Reyels has a great sensibility for the actors who share and can act out her idea of reduction. “I like to break up a scenes into a few long shots. A single shot that lasts two minutes can really have an incredible strength. For a feature film that is very long. It is a challenge to give a scene its dramatic tension not through editing but through the acting,” said Rayels.

In order to achieve that she takes the time to work through the script very precisely with the actors prior to the shoot. “For me, a script is a mass that you work with, which you can move. In Formentera we often put the actors in real situations that were not staged. We discussed the scene in detail beforehand.

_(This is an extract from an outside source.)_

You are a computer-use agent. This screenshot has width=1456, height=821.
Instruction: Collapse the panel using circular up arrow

They knew what they had to do. And then we watched what happened. This sometimes gives rise to surprising moments, which makes a scene interesting.”

Reyels’ name quickly made the rounds in the German film scene. Hounds celebrated its premiere at the Forum section of the Berlin International Film Festival in 2007, as did her next film, Formentera, in 2012. That attracted the attention of the film people outside of Germany. “I had the feeling that the audience in France, for example, accepted the story more for what it was than was the case in Germany,” she said. Whereas in Germany she is often asked why she wanted to tell this specific story, the audience in France was more interested in how she went about it, for instance how much of the dialogue as improvised.

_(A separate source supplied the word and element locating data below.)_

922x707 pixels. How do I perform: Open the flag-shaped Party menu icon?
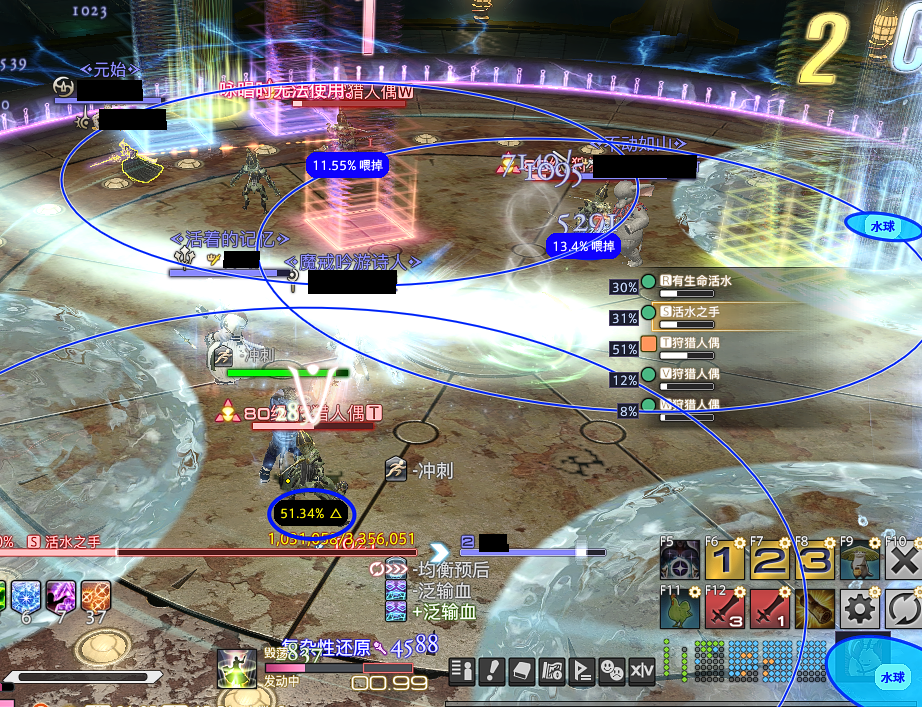point(581,670)

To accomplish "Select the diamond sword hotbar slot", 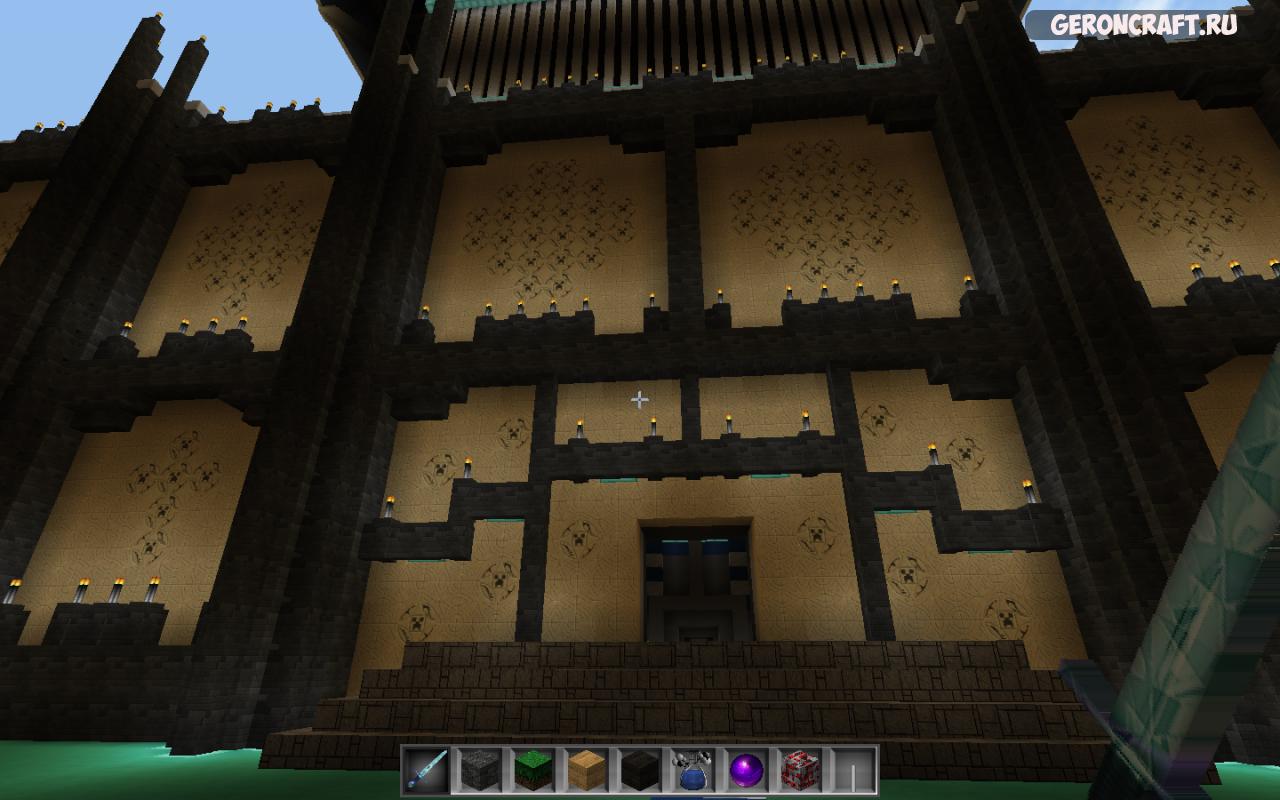I will tap(427, 770).
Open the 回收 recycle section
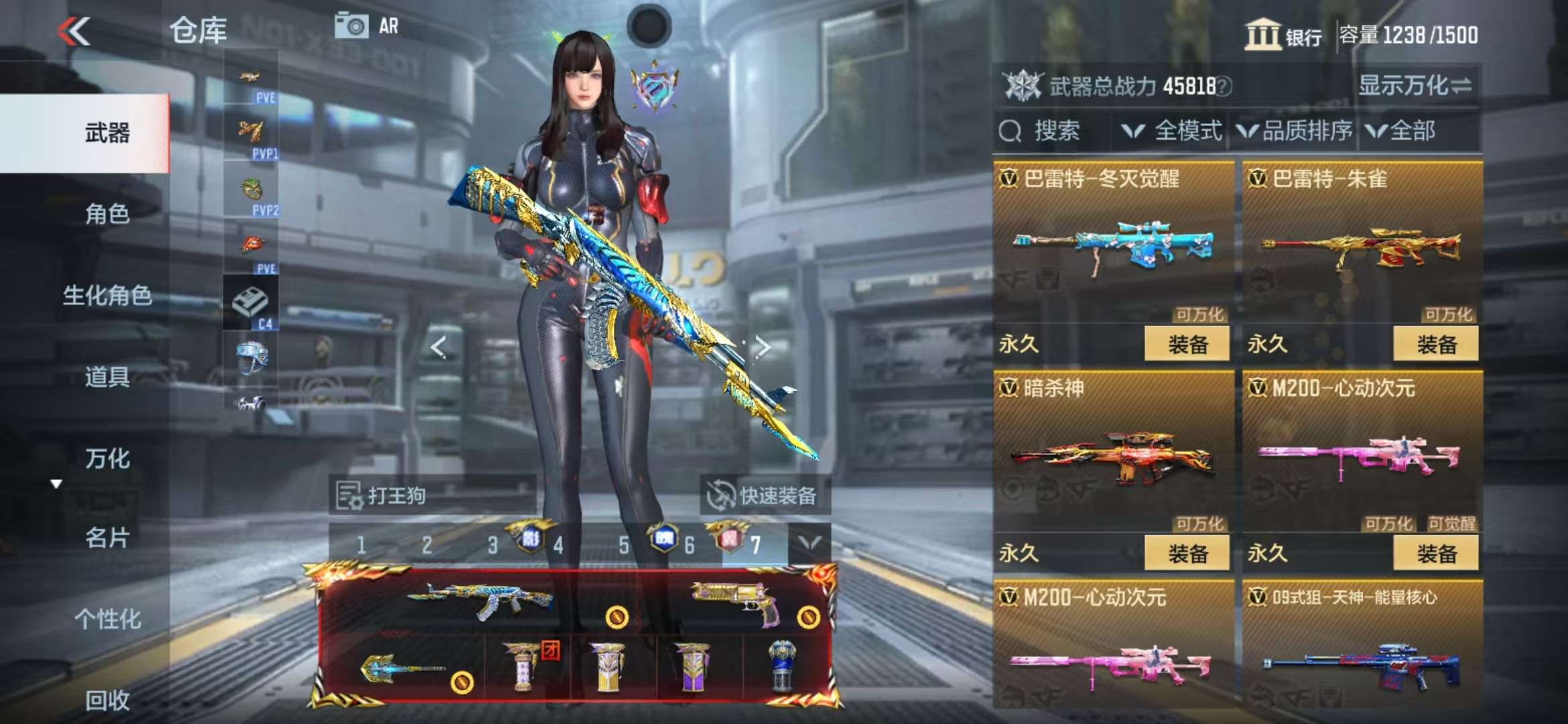The image size is (1568, 724). coord(107,700)
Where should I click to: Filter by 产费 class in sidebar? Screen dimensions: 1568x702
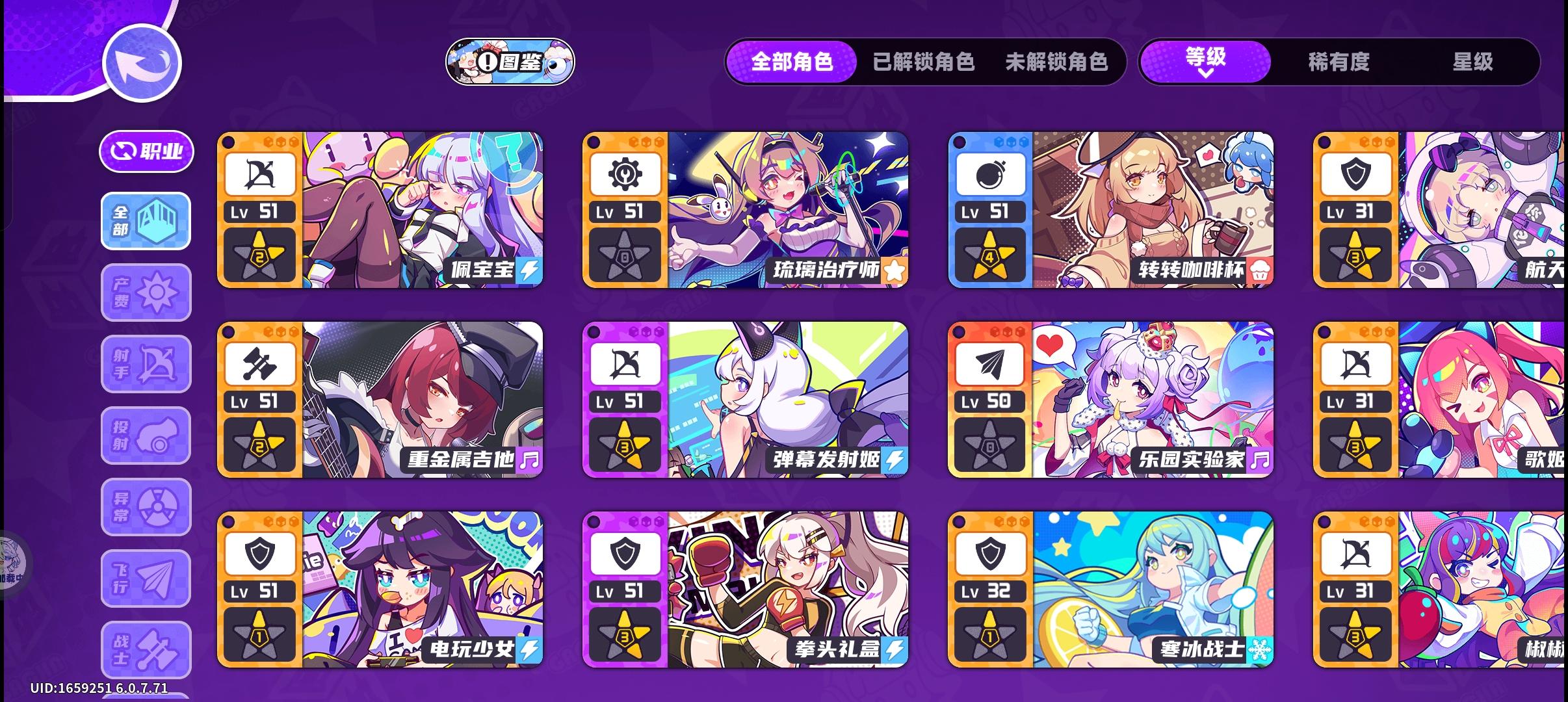146,292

While Reyels was talking, the phone on the kitchen table rang. The calls lasted only a few seconds. She climbed onto the window sill and threw a cap for the youngest of her two sons down to her husband, who was sitting there three floors below in the court yard. When she returned to the table I thought abou how many words had been said since the telephone rang. Barely three. “Just a sec.” The scene could have been from one of her films.